O resultado político destas conceções é a atomização das comunidades. No fundo, o elitismo é mais um contributo para um sentimento de revolta por sentirmos a sociedade à nossa volta desagregada, dividida; de a sentirmos, de resto, desenraizada. Esse desenraizamento é apropriado pelos discursos mais reacionários quando, ao perdermos a nossa construção cultural coletiva, nos confrontamos com culturas de outras geografias. Torna-se mais fácil acreditar na teoria da substituição do que na necessidade de romper com conceções que esmagaram a nossa iniciativa cultural.

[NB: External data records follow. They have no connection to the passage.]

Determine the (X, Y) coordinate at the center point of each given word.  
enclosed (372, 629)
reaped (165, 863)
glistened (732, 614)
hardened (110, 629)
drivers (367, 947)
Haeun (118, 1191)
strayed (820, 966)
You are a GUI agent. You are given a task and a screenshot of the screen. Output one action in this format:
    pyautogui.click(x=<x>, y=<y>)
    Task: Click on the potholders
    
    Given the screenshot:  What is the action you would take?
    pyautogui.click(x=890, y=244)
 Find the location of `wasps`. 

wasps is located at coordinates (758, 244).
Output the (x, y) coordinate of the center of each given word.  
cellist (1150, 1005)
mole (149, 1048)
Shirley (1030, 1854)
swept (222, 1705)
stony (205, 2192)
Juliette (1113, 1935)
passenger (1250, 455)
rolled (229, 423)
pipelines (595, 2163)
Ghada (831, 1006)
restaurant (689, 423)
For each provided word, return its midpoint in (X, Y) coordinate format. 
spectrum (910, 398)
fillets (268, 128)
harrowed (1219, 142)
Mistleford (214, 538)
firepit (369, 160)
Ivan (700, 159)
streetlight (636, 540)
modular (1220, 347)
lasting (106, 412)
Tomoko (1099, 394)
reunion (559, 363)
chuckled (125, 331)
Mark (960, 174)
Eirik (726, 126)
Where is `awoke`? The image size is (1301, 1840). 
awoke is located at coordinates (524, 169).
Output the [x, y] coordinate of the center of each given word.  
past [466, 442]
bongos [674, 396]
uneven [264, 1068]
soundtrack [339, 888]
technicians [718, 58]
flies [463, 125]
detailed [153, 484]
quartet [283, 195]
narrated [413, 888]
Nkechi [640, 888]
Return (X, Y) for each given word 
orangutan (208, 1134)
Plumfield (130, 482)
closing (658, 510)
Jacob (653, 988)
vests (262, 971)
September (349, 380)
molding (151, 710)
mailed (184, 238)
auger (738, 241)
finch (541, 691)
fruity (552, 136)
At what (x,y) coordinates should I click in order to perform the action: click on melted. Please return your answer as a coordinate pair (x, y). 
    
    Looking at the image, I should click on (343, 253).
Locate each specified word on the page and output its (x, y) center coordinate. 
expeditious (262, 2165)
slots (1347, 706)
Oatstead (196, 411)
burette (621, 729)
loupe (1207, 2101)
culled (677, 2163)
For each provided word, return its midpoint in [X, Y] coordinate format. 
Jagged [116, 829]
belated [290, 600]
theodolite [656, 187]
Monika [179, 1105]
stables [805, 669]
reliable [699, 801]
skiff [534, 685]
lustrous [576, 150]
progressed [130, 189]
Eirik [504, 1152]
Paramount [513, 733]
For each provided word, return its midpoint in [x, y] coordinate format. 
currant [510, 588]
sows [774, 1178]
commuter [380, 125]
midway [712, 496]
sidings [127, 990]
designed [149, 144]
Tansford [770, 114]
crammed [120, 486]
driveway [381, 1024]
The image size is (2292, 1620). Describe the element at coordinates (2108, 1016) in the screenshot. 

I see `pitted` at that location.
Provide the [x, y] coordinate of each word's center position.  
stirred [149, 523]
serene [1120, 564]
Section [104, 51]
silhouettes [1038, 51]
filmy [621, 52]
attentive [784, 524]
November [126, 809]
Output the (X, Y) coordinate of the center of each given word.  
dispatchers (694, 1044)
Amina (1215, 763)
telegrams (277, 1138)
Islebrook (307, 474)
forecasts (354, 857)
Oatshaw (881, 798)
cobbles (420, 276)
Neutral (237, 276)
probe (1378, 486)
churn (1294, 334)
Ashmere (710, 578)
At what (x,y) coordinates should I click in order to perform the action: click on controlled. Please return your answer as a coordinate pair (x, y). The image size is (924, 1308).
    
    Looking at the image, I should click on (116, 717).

O antídoto para esta dinâmica dificilmente passa por assistir a uma peça de teatro ou a uma apresentação de um livro; dificilmente passa por confrontar duas opiniões no espaço de comentário de um jornal. Mas com toda a certeza que passa por devolvermos às comunidades o espaço para o encontro e para a possibilidade da criação da cultura, passa por políticas que combatam o isolamento e a atomização e estimulem o regresso à rua. 

Se a cultura não se resume à arte, a arte também não se resume à experiência isolada dos indivíduos e ao seu talento para a manifestar. Ela resulta de uma experiência muito mais ampla e que necessita dos outros. É esse o espaço que temos de reconquistar, abandonando a ideia de que há uma utilidade na arte e que é essa utilidade que justifica a existência da cultura. Não há maior equívoco do que esse.


O autor escreve ao abrigo do Acordo Ortográfico de 1990 (AO90)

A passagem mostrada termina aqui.